== STORED DATA ==
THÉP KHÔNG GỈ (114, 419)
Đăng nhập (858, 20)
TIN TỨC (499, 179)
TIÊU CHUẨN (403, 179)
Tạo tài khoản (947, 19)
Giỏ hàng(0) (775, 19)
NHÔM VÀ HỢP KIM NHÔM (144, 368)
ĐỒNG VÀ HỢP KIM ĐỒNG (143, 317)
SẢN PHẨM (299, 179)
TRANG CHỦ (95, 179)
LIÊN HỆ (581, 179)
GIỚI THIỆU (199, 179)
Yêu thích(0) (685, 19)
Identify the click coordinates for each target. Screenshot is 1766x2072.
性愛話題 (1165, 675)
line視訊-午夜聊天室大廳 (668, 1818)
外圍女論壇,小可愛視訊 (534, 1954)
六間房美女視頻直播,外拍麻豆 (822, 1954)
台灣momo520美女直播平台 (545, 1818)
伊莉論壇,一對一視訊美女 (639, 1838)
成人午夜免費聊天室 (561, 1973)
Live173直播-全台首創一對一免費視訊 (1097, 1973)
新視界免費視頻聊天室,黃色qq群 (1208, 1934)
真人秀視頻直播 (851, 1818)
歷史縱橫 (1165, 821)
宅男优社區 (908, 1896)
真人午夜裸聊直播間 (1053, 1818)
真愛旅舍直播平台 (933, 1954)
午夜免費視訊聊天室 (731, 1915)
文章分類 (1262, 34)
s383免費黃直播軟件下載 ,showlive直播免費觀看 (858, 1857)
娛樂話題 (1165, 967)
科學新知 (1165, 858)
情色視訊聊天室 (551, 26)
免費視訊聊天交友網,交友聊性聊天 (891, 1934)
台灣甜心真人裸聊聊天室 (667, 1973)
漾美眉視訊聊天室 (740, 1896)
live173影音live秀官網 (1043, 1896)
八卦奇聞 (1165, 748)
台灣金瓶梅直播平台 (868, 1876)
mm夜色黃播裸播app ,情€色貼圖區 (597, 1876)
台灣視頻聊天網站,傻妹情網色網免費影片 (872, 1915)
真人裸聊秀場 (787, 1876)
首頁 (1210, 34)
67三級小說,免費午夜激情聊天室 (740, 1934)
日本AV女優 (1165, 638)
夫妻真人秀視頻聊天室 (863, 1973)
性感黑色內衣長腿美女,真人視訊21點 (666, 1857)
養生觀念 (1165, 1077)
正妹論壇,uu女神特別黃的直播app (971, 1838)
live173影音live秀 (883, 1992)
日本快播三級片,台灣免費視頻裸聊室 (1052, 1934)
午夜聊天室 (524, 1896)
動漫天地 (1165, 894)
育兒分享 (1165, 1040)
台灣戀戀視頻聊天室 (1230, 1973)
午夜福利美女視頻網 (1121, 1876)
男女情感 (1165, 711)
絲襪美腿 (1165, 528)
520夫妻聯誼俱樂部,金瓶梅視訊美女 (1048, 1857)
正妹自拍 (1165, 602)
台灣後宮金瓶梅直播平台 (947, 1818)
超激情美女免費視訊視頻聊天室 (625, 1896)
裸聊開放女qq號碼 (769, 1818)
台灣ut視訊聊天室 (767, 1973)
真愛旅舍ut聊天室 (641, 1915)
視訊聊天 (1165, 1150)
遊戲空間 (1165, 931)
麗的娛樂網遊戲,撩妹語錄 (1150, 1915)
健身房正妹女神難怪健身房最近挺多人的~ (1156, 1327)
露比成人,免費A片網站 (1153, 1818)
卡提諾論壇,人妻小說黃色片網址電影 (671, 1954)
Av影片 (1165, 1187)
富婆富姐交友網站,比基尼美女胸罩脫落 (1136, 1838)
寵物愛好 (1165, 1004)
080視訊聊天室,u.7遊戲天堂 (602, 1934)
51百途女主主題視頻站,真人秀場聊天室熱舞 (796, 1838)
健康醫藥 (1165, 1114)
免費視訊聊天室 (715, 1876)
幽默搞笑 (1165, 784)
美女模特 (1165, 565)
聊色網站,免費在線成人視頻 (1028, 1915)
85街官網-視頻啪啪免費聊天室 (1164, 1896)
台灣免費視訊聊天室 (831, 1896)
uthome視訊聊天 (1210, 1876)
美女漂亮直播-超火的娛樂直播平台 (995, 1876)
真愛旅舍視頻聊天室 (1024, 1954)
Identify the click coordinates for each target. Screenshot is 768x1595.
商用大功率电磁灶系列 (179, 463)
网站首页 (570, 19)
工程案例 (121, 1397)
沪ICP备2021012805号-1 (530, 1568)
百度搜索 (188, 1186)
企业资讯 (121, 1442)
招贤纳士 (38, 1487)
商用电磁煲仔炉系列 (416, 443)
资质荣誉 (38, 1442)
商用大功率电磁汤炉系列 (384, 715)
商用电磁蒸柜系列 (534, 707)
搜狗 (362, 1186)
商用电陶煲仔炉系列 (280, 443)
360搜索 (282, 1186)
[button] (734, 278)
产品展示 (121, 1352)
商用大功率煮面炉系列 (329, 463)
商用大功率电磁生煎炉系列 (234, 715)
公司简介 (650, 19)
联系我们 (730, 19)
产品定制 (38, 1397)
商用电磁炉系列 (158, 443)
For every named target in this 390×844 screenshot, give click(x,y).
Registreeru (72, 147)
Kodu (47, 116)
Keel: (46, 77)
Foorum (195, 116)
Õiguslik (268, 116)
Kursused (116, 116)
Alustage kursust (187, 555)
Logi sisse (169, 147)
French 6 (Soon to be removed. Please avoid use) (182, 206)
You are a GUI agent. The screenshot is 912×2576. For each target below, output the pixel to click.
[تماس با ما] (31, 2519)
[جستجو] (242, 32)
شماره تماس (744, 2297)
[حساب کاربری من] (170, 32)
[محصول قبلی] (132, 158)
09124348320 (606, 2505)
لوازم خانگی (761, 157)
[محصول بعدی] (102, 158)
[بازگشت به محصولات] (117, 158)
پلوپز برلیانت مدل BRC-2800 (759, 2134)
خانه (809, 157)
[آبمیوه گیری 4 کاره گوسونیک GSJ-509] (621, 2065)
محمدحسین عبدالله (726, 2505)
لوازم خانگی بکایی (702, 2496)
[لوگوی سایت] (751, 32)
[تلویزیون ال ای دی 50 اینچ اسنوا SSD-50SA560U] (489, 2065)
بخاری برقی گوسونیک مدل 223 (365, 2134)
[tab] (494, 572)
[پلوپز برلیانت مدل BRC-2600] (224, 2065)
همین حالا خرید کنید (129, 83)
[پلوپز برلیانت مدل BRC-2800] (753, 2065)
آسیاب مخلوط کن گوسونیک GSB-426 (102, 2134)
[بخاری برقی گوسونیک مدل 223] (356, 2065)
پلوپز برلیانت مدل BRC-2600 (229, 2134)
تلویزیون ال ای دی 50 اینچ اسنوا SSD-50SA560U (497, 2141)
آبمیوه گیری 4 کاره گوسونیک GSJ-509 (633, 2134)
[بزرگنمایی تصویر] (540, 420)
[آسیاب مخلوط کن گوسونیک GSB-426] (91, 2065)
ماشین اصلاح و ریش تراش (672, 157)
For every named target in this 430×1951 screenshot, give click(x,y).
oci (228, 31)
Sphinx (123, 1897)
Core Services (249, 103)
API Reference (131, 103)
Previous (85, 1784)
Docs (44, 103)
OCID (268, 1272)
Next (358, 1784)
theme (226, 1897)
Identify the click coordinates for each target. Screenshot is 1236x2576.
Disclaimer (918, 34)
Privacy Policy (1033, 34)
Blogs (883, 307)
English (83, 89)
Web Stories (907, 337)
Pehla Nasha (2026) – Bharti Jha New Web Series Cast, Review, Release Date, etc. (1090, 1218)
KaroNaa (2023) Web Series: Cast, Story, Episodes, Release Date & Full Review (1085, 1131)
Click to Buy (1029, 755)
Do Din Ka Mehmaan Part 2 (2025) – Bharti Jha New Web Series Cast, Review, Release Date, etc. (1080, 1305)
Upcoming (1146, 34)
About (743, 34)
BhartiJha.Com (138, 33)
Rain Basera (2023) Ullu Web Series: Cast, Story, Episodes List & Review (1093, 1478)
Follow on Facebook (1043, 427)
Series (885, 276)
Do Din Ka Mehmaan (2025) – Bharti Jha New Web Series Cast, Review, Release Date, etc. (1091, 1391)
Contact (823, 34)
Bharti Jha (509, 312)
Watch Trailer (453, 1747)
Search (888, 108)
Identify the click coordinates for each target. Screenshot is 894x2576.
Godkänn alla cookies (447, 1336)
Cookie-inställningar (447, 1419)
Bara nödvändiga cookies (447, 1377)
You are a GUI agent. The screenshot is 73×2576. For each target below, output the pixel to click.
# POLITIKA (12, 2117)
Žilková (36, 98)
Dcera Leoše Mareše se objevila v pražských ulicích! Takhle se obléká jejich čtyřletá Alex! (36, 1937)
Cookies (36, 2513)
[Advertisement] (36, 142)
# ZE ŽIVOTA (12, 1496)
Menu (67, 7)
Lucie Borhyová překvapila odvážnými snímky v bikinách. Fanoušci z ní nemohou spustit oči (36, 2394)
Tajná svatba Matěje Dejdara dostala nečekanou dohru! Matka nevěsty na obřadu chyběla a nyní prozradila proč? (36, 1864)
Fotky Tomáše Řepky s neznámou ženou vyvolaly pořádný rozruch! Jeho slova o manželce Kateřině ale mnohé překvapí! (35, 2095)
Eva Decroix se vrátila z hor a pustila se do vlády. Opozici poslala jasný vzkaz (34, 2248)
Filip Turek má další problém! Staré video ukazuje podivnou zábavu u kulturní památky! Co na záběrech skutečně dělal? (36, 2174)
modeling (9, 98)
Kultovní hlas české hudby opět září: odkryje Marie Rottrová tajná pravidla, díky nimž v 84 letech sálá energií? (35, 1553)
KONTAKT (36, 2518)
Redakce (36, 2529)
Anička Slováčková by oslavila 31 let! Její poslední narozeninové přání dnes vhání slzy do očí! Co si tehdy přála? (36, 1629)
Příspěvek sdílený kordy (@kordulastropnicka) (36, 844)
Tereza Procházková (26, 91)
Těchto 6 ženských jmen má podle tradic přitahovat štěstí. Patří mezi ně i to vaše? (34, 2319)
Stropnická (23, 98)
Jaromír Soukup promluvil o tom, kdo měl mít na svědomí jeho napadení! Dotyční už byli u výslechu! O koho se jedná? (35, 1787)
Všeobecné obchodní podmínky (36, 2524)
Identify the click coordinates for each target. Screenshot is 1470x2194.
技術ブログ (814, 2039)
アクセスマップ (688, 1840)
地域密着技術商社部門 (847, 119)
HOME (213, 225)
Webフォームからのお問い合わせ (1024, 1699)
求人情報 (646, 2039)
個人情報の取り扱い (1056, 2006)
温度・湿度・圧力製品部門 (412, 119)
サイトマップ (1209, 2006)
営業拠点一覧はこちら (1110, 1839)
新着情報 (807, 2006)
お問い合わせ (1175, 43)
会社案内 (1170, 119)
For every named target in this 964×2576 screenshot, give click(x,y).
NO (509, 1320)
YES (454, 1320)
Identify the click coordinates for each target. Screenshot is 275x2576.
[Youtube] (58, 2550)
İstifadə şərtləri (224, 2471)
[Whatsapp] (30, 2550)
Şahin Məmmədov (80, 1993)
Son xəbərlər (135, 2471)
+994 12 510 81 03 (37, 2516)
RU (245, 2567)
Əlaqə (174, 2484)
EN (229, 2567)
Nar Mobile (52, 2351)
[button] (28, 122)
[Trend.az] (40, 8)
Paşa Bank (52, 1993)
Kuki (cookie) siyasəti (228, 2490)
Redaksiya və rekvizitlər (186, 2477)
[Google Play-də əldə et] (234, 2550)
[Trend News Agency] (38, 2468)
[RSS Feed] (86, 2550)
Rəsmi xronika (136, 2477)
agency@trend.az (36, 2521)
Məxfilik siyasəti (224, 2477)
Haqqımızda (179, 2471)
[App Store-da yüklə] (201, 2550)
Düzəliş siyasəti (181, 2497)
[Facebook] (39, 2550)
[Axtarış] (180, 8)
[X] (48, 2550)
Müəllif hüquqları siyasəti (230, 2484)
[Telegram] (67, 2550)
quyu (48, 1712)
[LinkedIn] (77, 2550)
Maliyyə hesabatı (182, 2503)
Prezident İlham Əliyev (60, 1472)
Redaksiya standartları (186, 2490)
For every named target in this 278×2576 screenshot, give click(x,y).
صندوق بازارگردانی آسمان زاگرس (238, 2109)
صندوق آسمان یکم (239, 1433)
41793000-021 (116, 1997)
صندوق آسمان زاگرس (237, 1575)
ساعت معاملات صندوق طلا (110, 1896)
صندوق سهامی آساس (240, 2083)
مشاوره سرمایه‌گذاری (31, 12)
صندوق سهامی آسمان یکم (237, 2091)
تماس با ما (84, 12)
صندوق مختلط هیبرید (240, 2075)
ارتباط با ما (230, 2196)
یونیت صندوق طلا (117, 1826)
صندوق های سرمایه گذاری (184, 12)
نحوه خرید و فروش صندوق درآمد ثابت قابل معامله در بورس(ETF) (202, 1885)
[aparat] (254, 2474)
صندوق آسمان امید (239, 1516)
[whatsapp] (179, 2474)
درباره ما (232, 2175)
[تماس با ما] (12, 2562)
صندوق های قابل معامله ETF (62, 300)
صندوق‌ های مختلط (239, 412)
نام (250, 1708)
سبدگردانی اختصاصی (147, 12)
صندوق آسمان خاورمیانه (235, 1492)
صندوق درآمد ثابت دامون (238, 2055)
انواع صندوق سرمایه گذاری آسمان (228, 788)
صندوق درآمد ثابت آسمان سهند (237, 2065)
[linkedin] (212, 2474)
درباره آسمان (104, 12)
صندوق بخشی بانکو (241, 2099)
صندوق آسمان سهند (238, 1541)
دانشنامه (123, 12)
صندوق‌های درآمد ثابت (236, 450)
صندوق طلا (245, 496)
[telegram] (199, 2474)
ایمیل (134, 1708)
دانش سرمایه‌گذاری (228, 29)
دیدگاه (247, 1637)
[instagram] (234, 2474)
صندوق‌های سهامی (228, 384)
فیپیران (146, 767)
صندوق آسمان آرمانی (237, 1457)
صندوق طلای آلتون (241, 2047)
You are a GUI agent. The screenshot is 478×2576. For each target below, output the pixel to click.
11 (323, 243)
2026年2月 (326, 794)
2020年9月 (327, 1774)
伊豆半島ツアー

== DESCRIPTION OF THE TASK ==
Up to and including the line with "GIỚI THIỆU (199, 179)", print every line of the records from the start.

== RESPONSE ==
THÉP KHÔNG GỈ (114, 419)
Đăng nhập (858, 20)
TIN TỨC (499, 179)
TIÊU CHUẨN (403, 179)
Tạo tài khoản (947, 19)
Giỏ hàng(0) (775, 19)
NHÔM VÀ HỢP KIM NHÔM (144, 368)
ĐỒNG VÀ HỢP KIM ĐỒNG (143, 317)
SẢN PHẨM (299, 179)
TRANG CHỦ (95, 179)
LIÊN HỆ (581, 179)
GIỚI THIỆU (199, 179)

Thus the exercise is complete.